There is no independent scientific proof for Natural Penis Enlargement.
Dr. Brian Richards, a UK based doctor of medicine - unlike many other people involved in penis enlargement and claiming a doctorate - specialising in sexual medicine, conducted the closest thing to proper research in 1975. The research followed the "Chartham Method", which consisted of muscle exercises, warm wraps and vacuum pumping. The research was published in a commercial medical publication but it's fame grew as a result of the vendors of the Chartham Method being sued for "obtaining money or property through the mails by means of false representations" by the United States Postal Service, a case the vendors lost.

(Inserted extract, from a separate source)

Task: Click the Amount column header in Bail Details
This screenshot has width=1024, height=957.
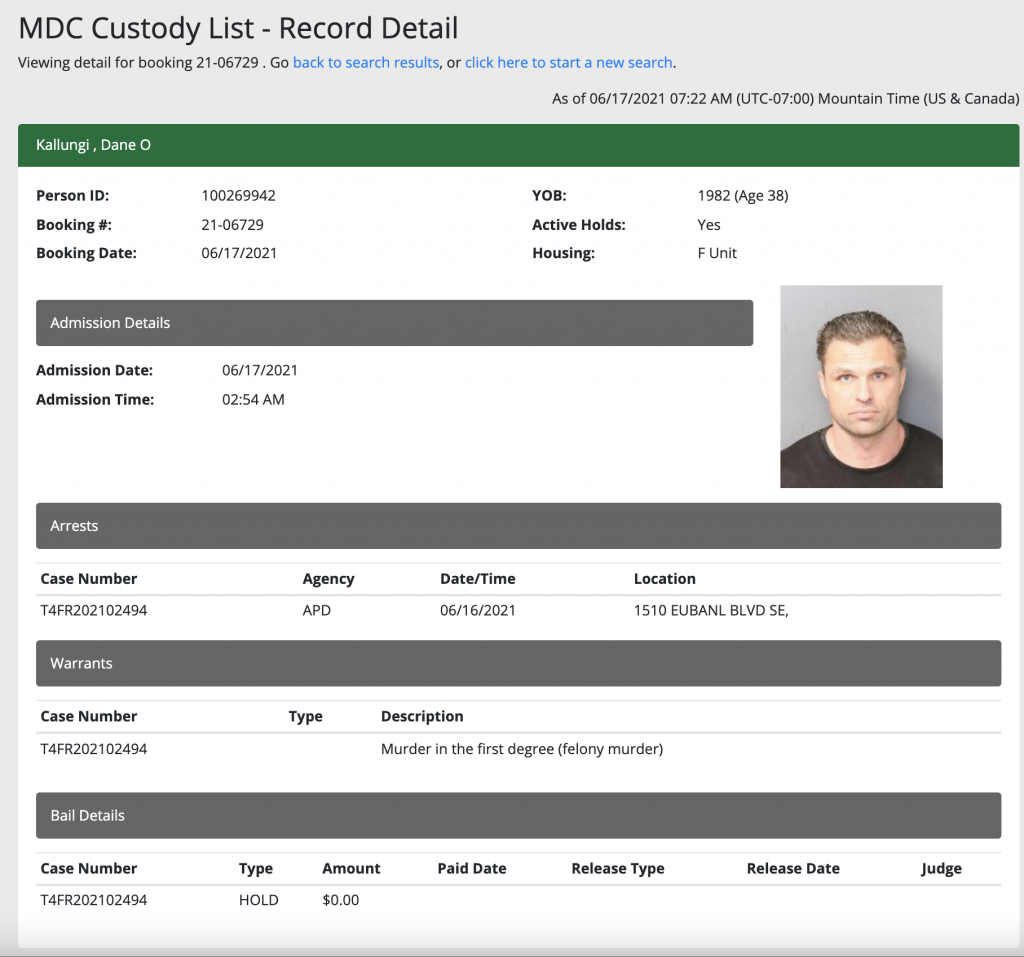Action: tap(351, 868)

Dr. Richards experiment lasted 3 months, consisted of a tiny random sample size of 64 of which 32 were a control. Of the 32 men involved pro-actively in the trial, 2 dropped out and 2 gained nothing. The remaining 28 gained between 0.94" and 1.4" inches in length and .55" and 1.2" in girth, a success rate of 87.5%.
If you compare this small experiment to the kind of research required to get a drug passed by the Department of Health, it is easy to see that these results are at best worthy of further research. Dr. Richards himself could not be sure of the permanence of the gains.
The comparison with the process required to pass a drug for market, even a potentially dangerous or useless one, also leads to the most obvious reason research is sparse. The amount of money required to run research of this kind is not inconsiderable, and the potential revenue is somewhere between tiny and non-existent. The money in penis enlargement is in the surgical field or the scams run by those pushing penis pills and patches.